I can see them when I'm working or at the computer.  

Each morning Jesse is riled up and romping around with her babies (she loves stuffies and carries them around like they are her babies)  she is a wild girl running and playing. She'll run up to the sheep to show them her baby.  She has been trying to engage the ram into playing with her.  Sometimes he does give her a bit of a chase.  As soon as he comes at her she roles over and plays "dead dog"  

So this morning I'm watching to see if I need to get involved and I see her roll over, ram sniff on her then lay down right beside her. 

Sweet picture, But I can't wait till I can get them back out in the fields.  Confinement on a 10 month old LGD is hard! Sheep are none to happy either!

There is one lamb ram that she has tried to adopt as her baby. She tore up his ears and has made him limp by trying to play with him. He of course is off limits to her.  I don't really know, except to say his momma is really easy going and probably didn't correct Jesse for playing with her lamb, why it's only that ram lamb.  Can't wait till he gets big enough that I don't have to watch and worry about him.  Jesse isn't really being mean, she's loving him "hard". Maybe this confinement is a good thing, I can correct her for being rough and the ram re-enforces my corrections.  

Gotta love these dogs!


----------



## Baymule (Oct 24, 2013)




----------



## Southern by choice (Oct 31, 2013)

completely missed this! 

Ya know we _really_ could use an updated pic of Jesse... just sayin'  

Did you get the fence fixed yet?


----------



## bcnewe2 (Nov 1, 2013)

YEs A picture is due. My plan is to get the camera out this weekend. She's elusive when she's with the sheep! She blends right in!

Fence is fixed and I'll all a twitter....my Dad, who just got a clean bill of health after chemo has come back to the land of living and came last weekend to help put up more fence. My poor DH fell down some steps and hurt his shoulder so we needed help.  We're finishing off the rest of the fencing this Saturday. The whole place will be sheep tight right in time for me to go on a 2 week business trip!  Jesse has a way out but that's ok she can guard her chickens too.  

Jesse is as big as a sheep now, only way you can see her in the field and know it's a dog is her tail will wave in the wind.  She's still a little more playful than I'd like but she knows she's not supposed to so it's only when her play gets the best of her.  I really think the ram was helpful in training her.  Lucky I have a nice ram.

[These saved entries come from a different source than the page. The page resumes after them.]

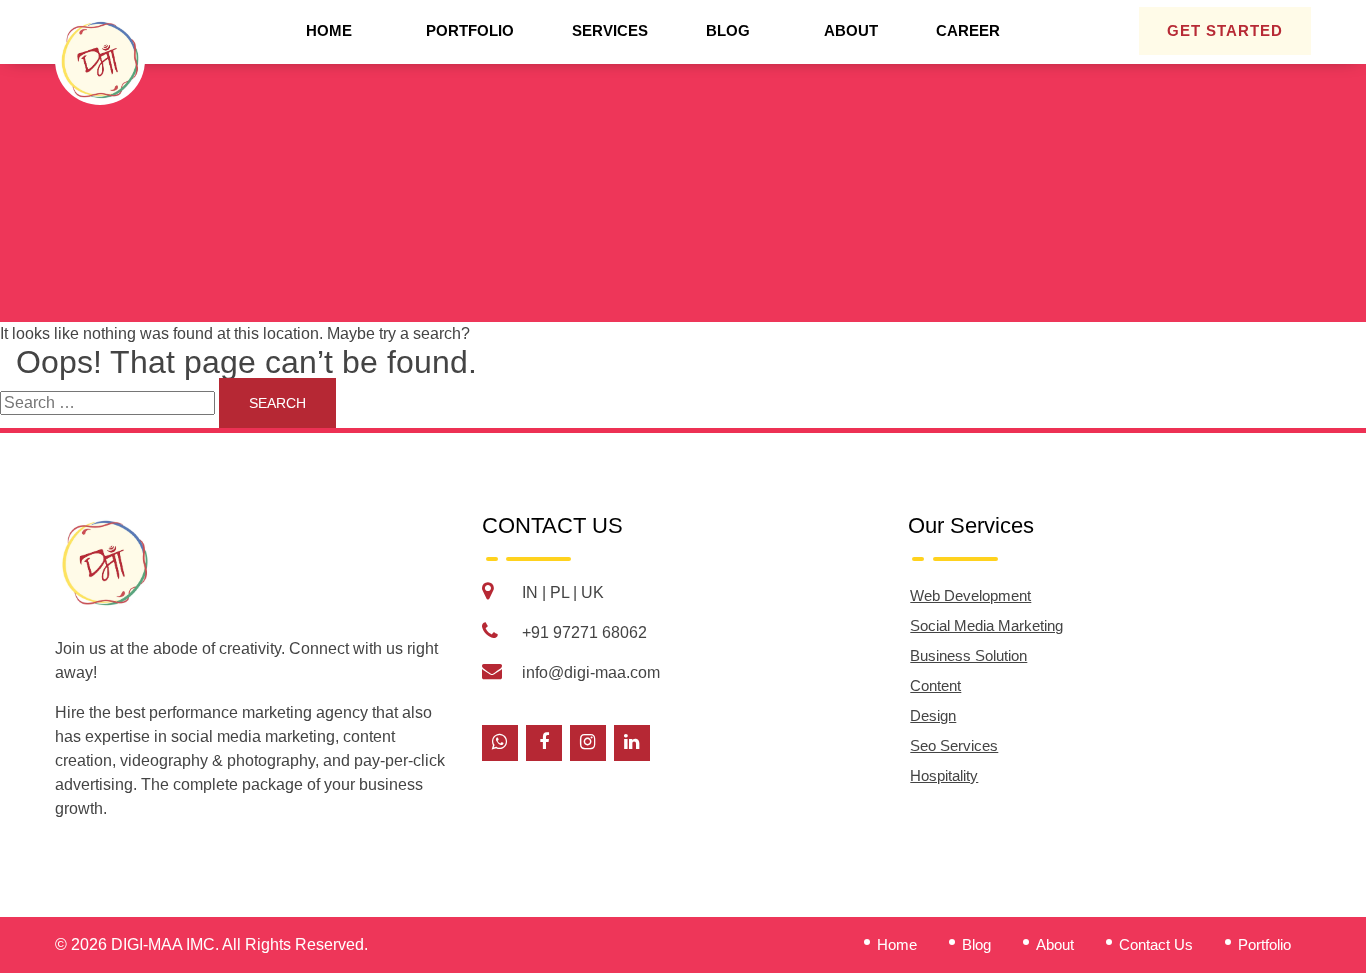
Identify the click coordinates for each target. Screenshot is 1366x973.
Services (610, 30)
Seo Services (954, 745)
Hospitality (944, 775)
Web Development (970, 595)
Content (935, 685)
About (851, 30)
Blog (728, 30)
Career (968, 30)
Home (329, 30)
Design (933, 715)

Everyday I stand in amazement watching her do her thing.  I can't say enough about her lines, her breeder and herself.  Having had 4 other LGD's she is by farrrr the best one yet! And the others weren't slouches either. She's just more natural and the fact she doesn't wander at all just amazes me! 

If anyone is looking I can dig up the email that was my contact with her breeder.  I now know of 2 other sheep friends that have gotten dogs from the same man.  And they have huge flocks and live way more rural.  I hope they got one of the same beautiful dogs I did! 

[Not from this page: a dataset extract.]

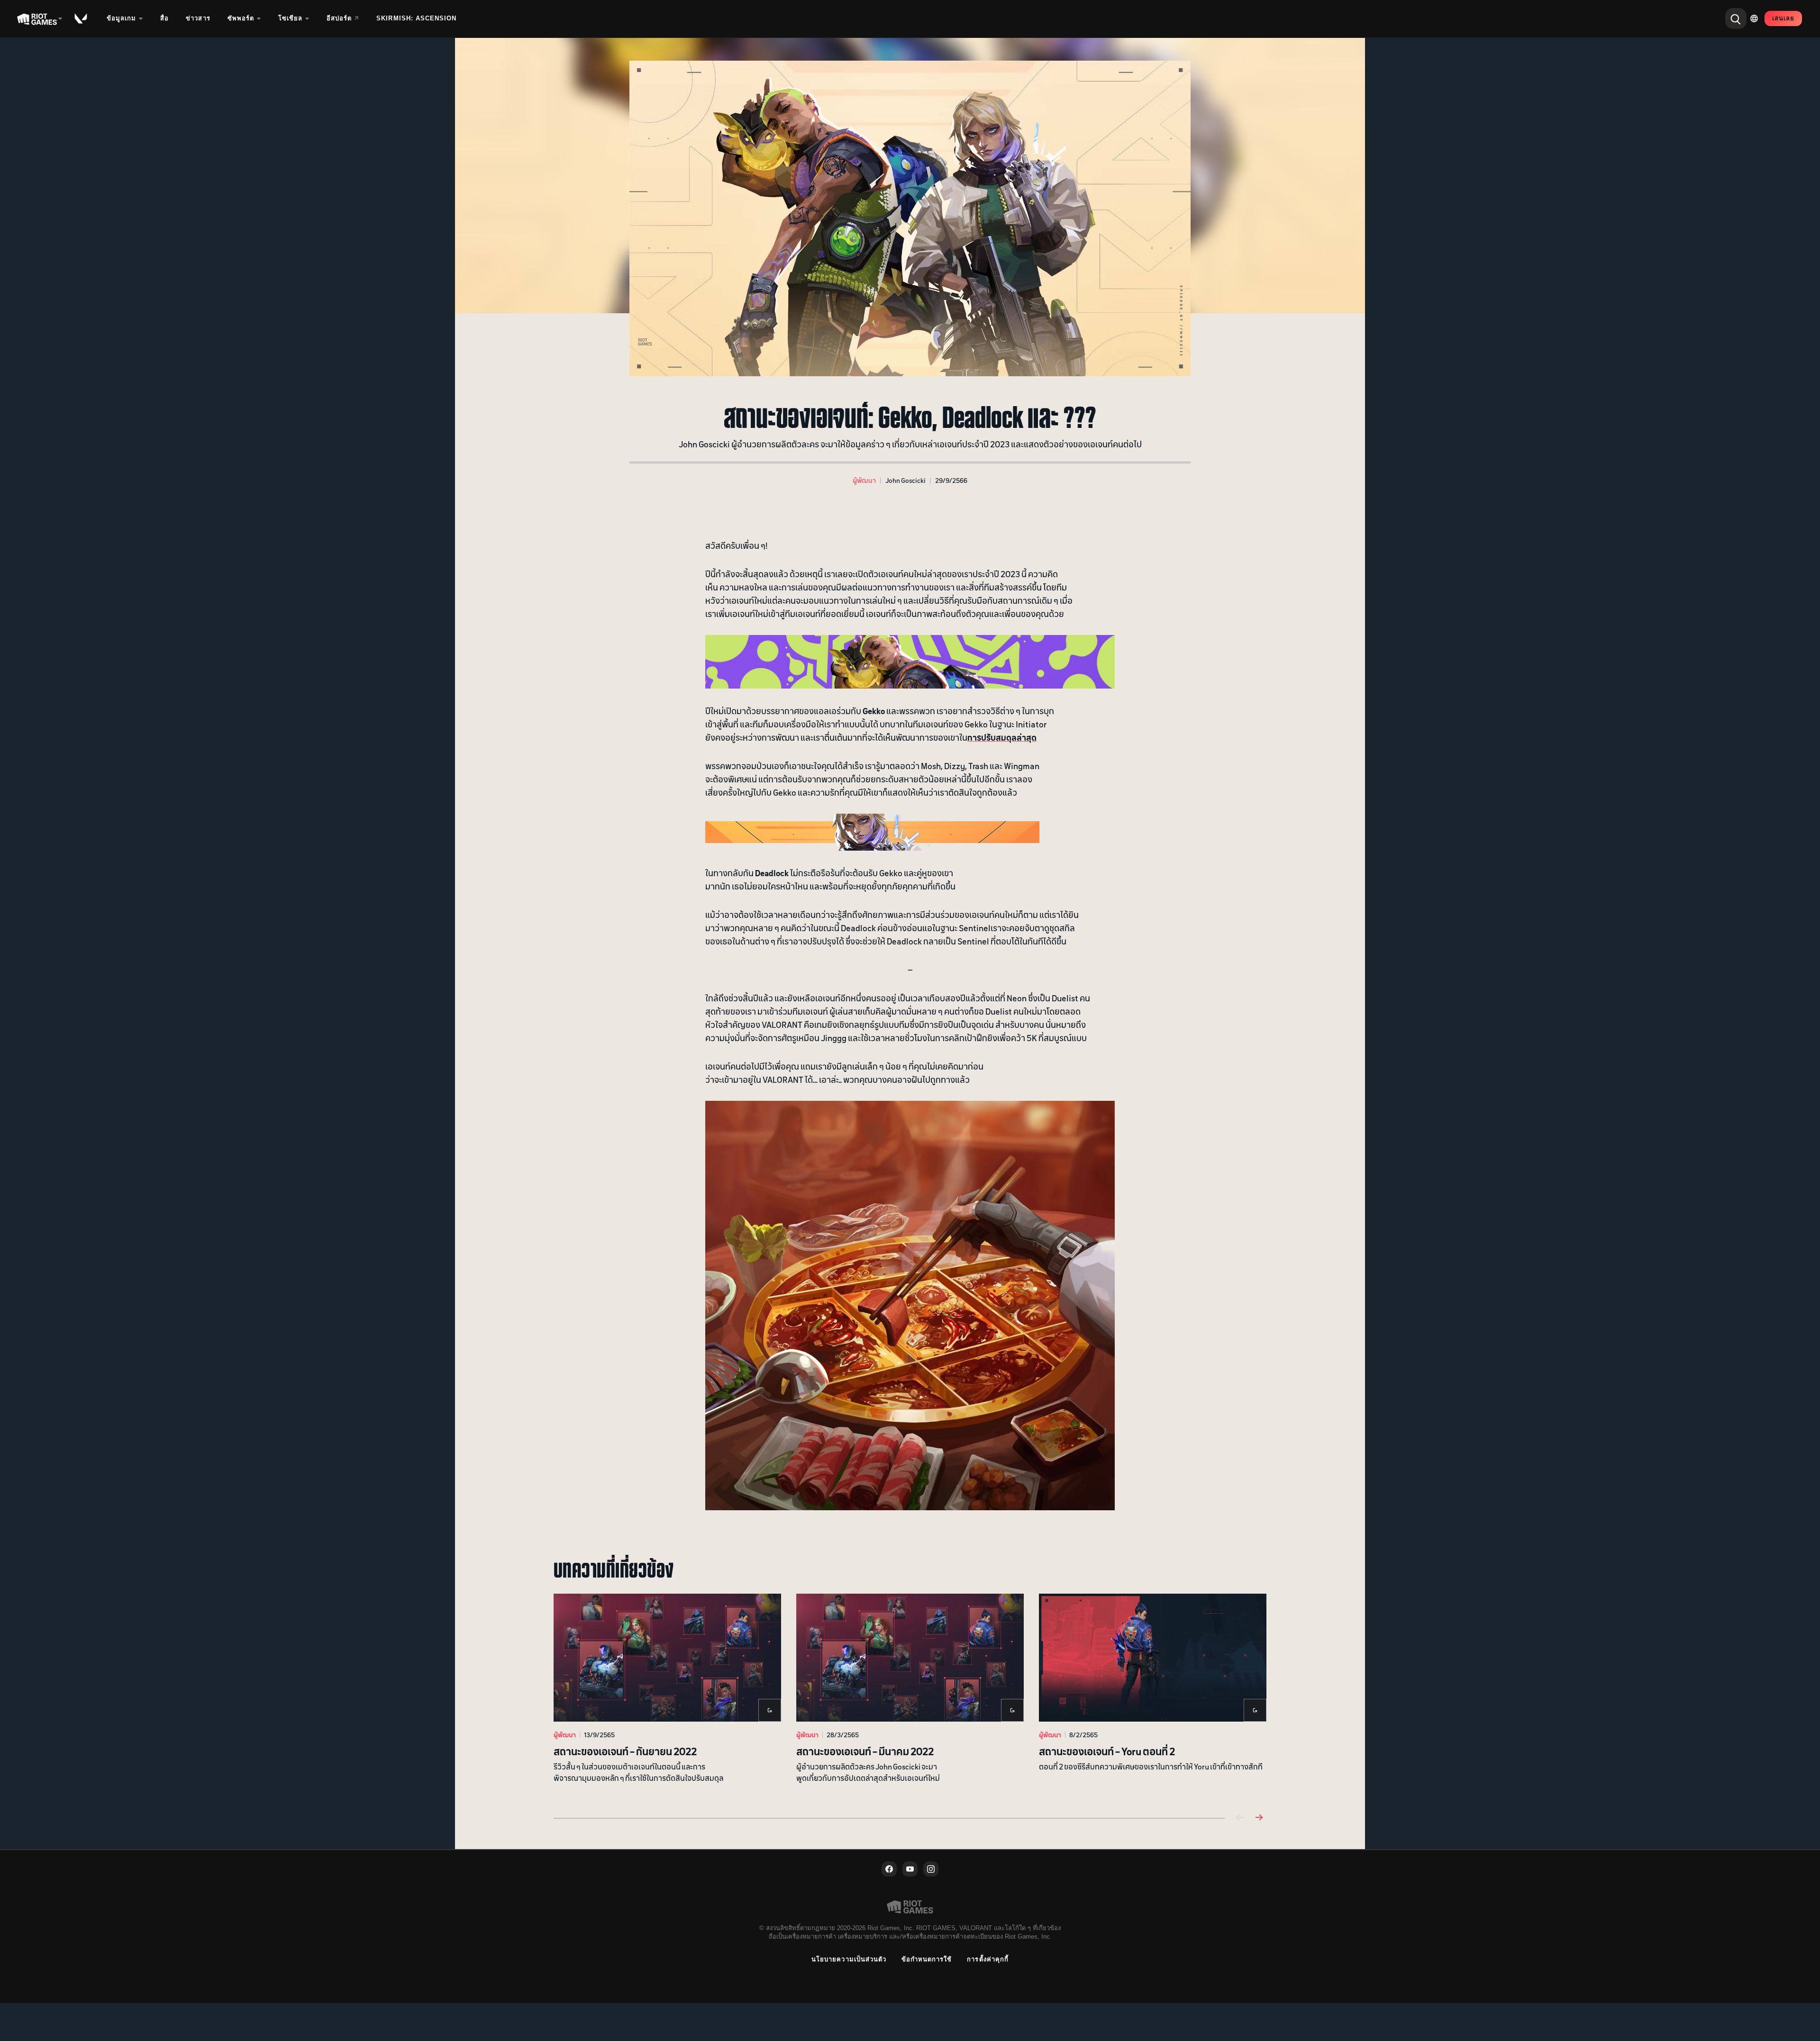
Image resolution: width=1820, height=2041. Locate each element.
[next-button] (1258, 1818)
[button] (864, 480)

With my fencing tight I now feel ok to get another LGD, problem is we don't have the predator problem here as we've had elsewhere so there isn't much for the dogs to do.  Although Jesse she doesn't seem bored to me!


----------



## Southern by choice (Nov 5, 2013)

Ok... weekend is over where are the pics????  

Glad your fencing is fixed! I do love the fact that the Anatolians are so laid back and will just hang out with you anywhere on the property! None of ours try to escape, dig, or run off BUT if they ( The PYRS) are taken from the fields they MUST have a lead on them. Callie- nope... she will just follow you around and lay down while you are working. I LOVE IT!


----------